Brussels – The employment disparity between northern and southern Italy is unmatched by any other EU
nation. Even in 2023, Italy is the European country with the greatest regional disparities: while 79.6 per cent of inhabitants between 20 and 64 years of age work in the province of Bolzano, in Campania, Calabria and Sicily, the employed are less than half of those of working age. The three southern Italian regions have the lowest employment rates in Europe.
Nothing new, but again, this year’s data released by Eurostat on employment in the regions of the EU countries make quite an impression. Overall, in 2023, the employment rate in the EU for the 20-64 age group reached 75.3 per cent, the highest figure ever recorded by the Statistical Office of the European Union, up 0.7 per cent from the previous year. While still below the average of the 27, last year, employment in Italy grew faster than in the EU bloc: from 64.8 per cent in 2022 to 66.3 in 2023.
The employment rate also grew more than the average for EU regions in the three tail-enders: Campania by 1.1 per cent, Calabria by 1.4 per cent, and Sicily by 2.5 per cent. However, the three southern Italian regions remain last in Europe, behind even those in some candidate countries such as Bosnia and Montenegro. The highest employment rates in 2023 were in the capital regions of Warsaw, Poland, at 86.5 per cent, and Bratislava, Slovakia, at 85.8 per cent. In third place was the German region of Trier, bordering Luxembourg, with 85.4 per cent.
Regarding regional disparities within member countries, Italy recorded a coefficient of variation of 16.3 per cent, almost double that of the second-largest EU state in terms of disparity, Belgium. The gap between Italian regions is slowly narrowing: ten years ago, the coefficient of variation was 18.8 per cent; in 2022, it was 16.8. But on which now hangs the unknown of the differentiated autonomy sought by the Meloni government. At the other end of the scale, the countries with the most homogeneous employment rates in their regions were Portugal, Denmark, Finland, and the Netherlands.
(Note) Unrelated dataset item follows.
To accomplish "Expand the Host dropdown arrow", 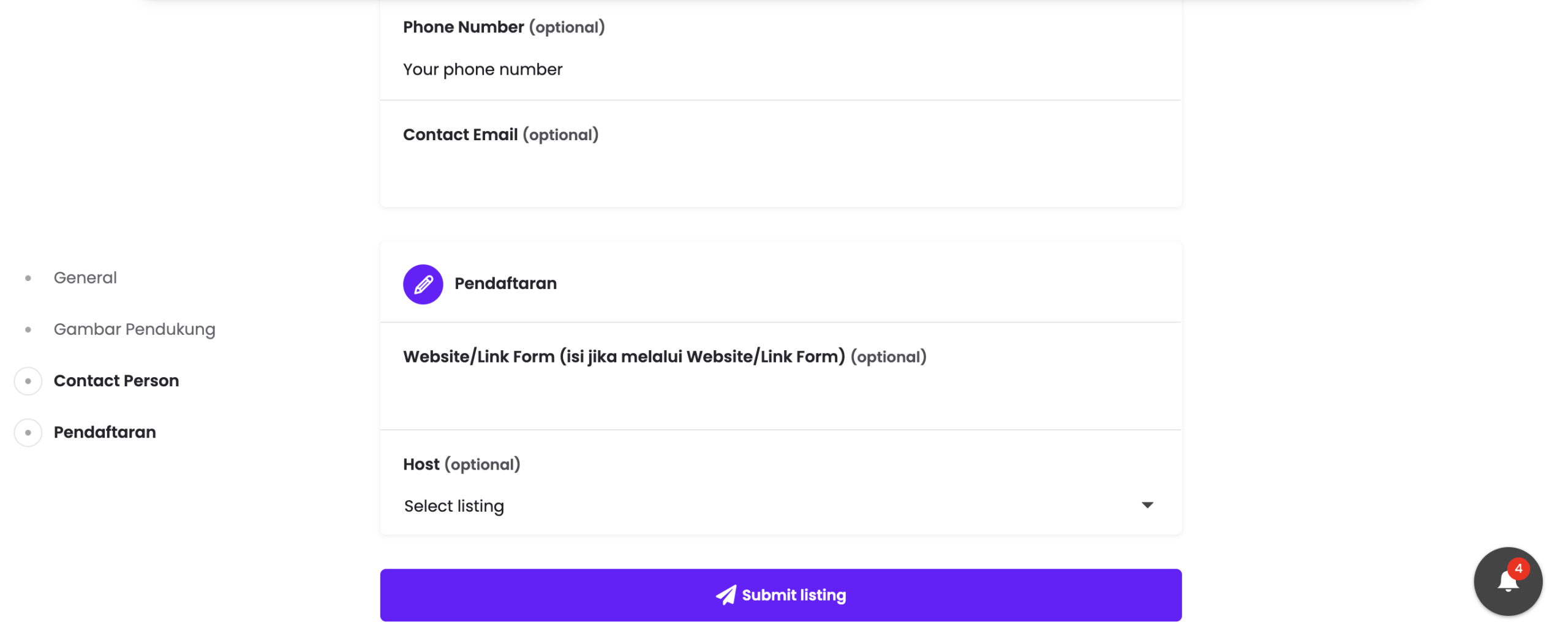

Of all the regions in Europe, Campania has a double negative record: it is not only the territory with the lowest employment rate (48.4 per cent) but also the one with the highest gender employment gap, on par with Puglia. Here, the difference between the rates recorded for men and women is astronomical, touching 29.5 per cent—almost triple the European average, where the gender employment gap in 2023 was 10.2 percentage points.